1. Use beta1 = 0.8, beta2=0.6

**Activity: Write the above linear combination as Matrix vector product** 

**Activity: Create a new dataframe with synthetic feature column added and calculate variance of each column**

**Activity: How much of total variance is explained by synthetic feature**

Code this

**Activity: Add new synthetic features with different betas**

1. Create a new dataframe with features
2. Add synthetic feature as before (beta1=0.8, beta=0.6)
3. Add synthetic features for different betas
4. beta1=0.6, 0.98, 0.2, beta2=0.8, 0.2, 0.98 for DBP and SBP resepctively

In [None]:
cov_mat = df_features.cov()

# Watch out. If you are using numpy for calculating covariance matrix,
# then you have to first take a transpose data matrix
# It is pretty wierd.
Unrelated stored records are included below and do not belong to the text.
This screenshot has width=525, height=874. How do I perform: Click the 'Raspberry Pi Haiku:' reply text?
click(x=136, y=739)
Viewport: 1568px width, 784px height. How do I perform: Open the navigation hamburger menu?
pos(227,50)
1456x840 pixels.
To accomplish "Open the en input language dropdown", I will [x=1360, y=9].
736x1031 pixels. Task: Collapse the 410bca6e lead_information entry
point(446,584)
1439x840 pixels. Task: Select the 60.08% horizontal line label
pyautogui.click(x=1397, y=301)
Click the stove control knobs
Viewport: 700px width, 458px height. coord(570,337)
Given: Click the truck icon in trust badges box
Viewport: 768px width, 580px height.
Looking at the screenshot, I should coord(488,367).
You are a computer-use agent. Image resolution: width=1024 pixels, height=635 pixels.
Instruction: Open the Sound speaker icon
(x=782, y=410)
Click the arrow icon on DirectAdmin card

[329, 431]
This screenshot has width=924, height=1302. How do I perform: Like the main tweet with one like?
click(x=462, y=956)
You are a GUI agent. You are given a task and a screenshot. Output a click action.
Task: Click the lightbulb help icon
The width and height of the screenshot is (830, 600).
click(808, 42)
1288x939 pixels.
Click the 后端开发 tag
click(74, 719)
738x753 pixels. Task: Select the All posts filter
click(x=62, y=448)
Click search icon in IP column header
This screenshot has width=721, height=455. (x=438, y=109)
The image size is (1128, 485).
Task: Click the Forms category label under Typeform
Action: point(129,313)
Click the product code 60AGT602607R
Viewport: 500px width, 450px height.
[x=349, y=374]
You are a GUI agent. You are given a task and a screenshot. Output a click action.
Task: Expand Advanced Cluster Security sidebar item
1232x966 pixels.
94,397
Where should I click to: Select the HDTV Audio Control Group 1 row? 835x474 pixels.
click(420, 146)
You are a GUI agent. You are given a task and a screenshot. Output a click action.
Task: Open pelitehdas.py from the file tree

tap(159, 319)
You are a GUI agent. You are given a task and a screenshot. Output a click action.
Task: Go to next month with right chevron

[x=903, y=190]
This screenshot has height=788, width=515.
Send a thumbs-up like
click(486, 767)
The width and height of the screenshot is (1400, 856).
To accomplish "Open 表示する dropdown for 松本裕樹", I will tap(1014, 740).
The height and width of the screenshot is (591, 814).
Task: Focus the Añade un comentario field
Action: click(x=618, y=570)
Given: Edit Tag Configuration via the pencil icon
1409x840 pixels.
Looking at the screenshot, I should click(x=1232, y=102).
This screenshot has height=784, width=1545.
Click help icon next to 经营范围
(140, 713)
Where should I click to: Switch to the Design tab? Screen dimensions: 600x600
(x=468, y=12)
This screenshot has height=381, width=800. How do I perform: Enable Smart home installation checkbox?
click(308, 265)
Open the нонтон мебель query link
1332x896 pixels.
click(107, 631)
But it is what it is. :-(
# cov_mat = np.cov(df_features.to_numpy().T)

cov_mat

In [None]:
correl_mat = df_features.corr()
correl_mat

In [None]:
eigen_vals, eigen_vecs = np.linalg.eig(cov_mat)

In [None]:
eigen_vals

In [None]:
eigen_vecs

In [None]:
eigen_vecs[0] #this is not eigen vec 1

In [None]:
eigen_vecs[:, 0] # this is eigen vec 1

In [None]:
X = df_features.to_numpy()
v1 = eigen_vecs[:, 0]
v2 = eigen_vecs[:, 1]

**Matrix-Vector multiplication as vector of projections**

In [None]:
# Xv1 gives PC1
# It gives the vector formed whose individual entries are 
# projection of individual records onto the direction of v1 
PC1 = np.matmul(X, v1)
PC1

In [None]:
# Xv2 gives PC2
# It gives the vector formed whose individual entries are 
# projection of individual records onto the direction of v2
PC2 = np.matmul(X, v2)
PC2

**Viewing Vx1 (Multiplying a record vector with Eigen matrix) as change of basis**

In [None]:
# Make Eigen Matrix
V = np.array([v1, v2])
V

In [None]:
val_in_std_basis = X[0,:]
print(f"val_in_std_basis= {val_in_std_basis}")

val_in_eigen_basis = np.matmul(V, val_in_std_basis)
print(f"val_in_eigen_basis= {val_in_eigen_basis}")

**Summary**

Matrix Vector product can be viewed in 4-5 ways from a ML and data science perspective. 
1. Projection of the dataset record onto a vector
2. Linear combination of features
3. Change of basis: What are the new coordinates of a record vector when viewed from a new basis (This could be Eigen basis or any other basis)
4. Matrix is a linear transformation applied to vector (And a special case is Eigen vector transformation)

There are 2-3+ more ways of looking at it (in future)
1. Row picture
2. Reduced dimension linear combination of archetype
3. Spectral addition over low rank matrices

**Dot product of vectors**
$$
    a^Tb = \|a\| \|b\| cos\theta
$$

In [None]:
# Dot product of standard unit vectors e1 and e2
e1 = np.array([1,0,0])
e2 = np.array([0,1,0])
np.dot(e1, e2)

In [None]:
# Dot products of eigen vectors
np.dot(v1, v2)